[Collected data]

###

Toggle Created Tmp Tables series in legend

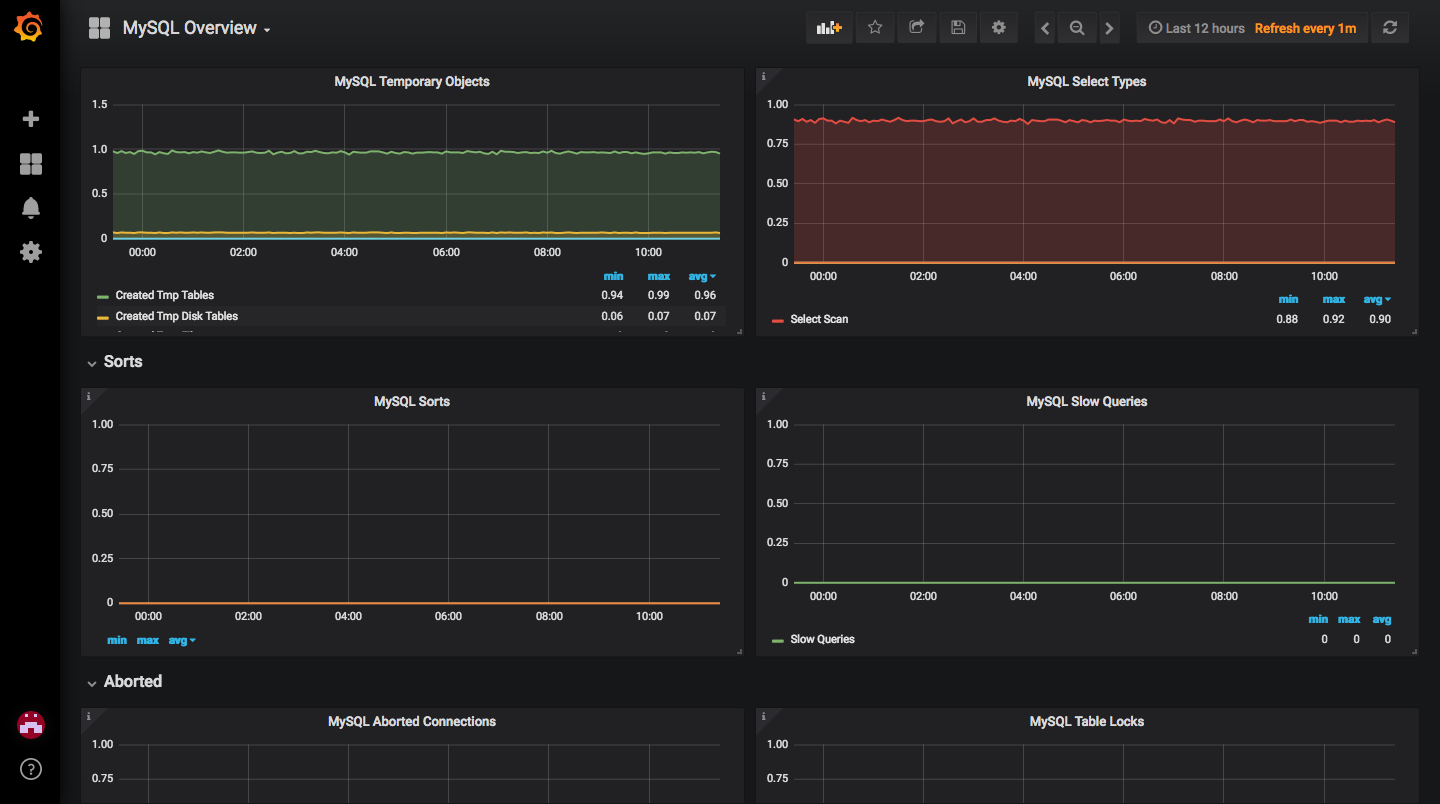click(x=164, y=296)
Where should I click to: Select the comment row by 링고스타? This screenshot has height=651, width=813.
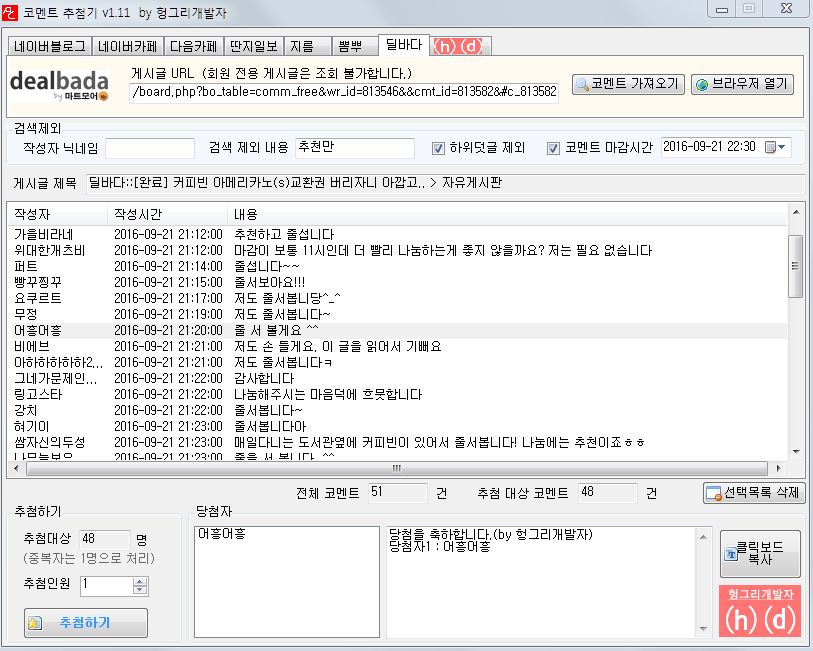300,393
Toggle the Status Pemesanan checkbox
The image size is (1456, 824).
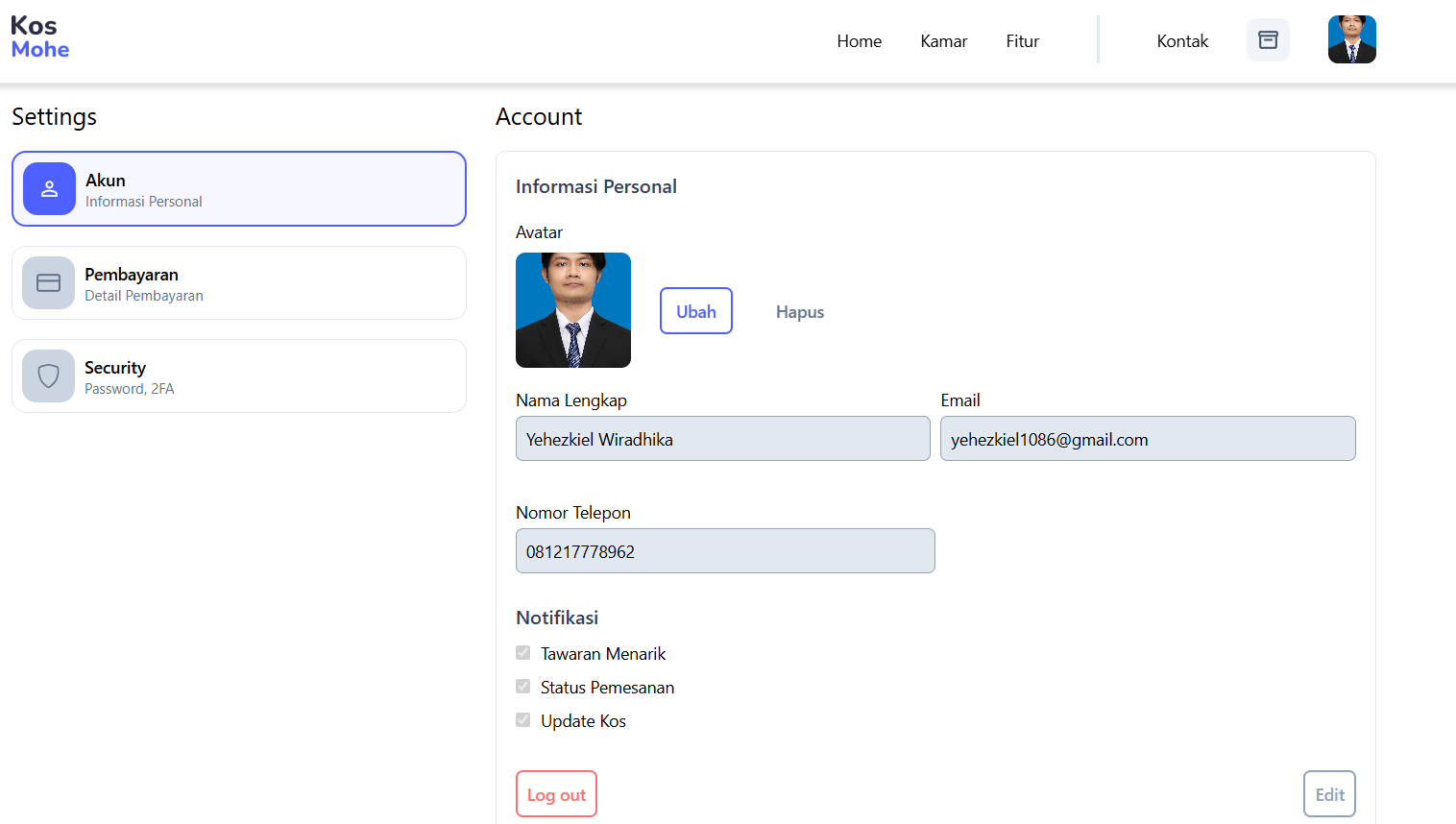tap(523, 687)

###

# Your instructions
Word for word, give the entries above again, with no images included.

# Response to this task
Toggle Created Tmp Tables series in legend

click(x=164, y=296)
Where should I click to: Select the comment row by 링고스타? This screenshot has height=651, width=813.
300,393
Toggle the Status Pemesanan checkbox
The image size is (1456, 824).
tap(523, 687)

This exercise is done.